(Document extract Opens)

GitHub - ajithvcoder/emlo4-session-16-ajithvcoder: AWS EKS + IRSA, Volumes, ISTIO & KServe+ NextJS App + Fastapi Serve + kubernetes + Helm charts + Multimodel or LLM-Deployment The School of AI EMLO-V4 course assignment https://theschoolof.ai/#programs

EMLOV4-Session-16 Assignment - Kubernetes - IV: IRSA, Volumes, ISTIO & KServe

Deploy LLM/Diffusuion model with AWS EKS service with front end(Next JS), backend(Fastapi) and network configurations like ISTIO, S3 association along with Serving tools like KServe, with monitoring tools like Kiali, prometheus, grafana.

Note:

I have used "OFA-Sys/small-stable-diffusion-v0" with 256x256 resolution image generation instead of SD3-medium with 1024x1024 as the cost of debugging and developing in g6.2xlarge is very high
If you take a g6.2xlarge instance it cost 0.4$ per hour even for spot instance so either develop with a small model first with g4dn.xlarge and if eveything works fine go for sd3 models. Else you will end up lossing 5-7 dollars for gpu alone. While developing assignment use a small model + <=256x256 generation image with diffuser. Dont use sd3 or 1024x1024 inference first itself it needs 24GB GPU RAM to load

Wait paitently see all deletion is successfull in aws cloud formation stack page and then close the system because some times the deletion gets failed so at backend something would be running and it may cost you high If you triggering a spot instance manually with peresistent type ensure that both the spot request is cancelled manually and the AWS instance is terminated finally

Requirements

Redo the SD3 Deployment that we did in the class on KServe
Create README.mdLinks to an external site.

(Document extract Closes)

Goal of the exercise:
Copy the assignment description from "Deploy LLM/Diffusuion model" through "Kiali, prometheus, grafana.", putting "Flask" in place of "Fastapi". The lines after this text have no role here.

(Supplied records Opens)

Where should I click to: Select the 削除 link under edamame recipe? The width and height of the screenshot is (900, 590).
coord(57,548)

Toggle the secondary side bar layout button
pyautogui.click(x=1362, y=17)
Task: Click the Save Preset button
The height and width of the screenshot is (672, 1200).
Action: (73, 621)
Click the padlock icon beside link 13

(Supplied records Closes)
(Supplied records Opens)

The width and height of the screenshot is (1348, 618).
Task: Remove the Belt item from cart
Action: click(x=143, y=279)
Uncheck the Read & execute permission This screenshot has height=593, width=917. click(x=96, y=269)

(Supplied records Closes)

Answer to the problem:
Deploy LLM/Diffusuion model with AWS EKS service with front end(Next JS), backend(Flask) and network configurations like ISTIO, S3 association along with Serving tools like KServe, with monitoring tools like Kiali, prometheus, grafana.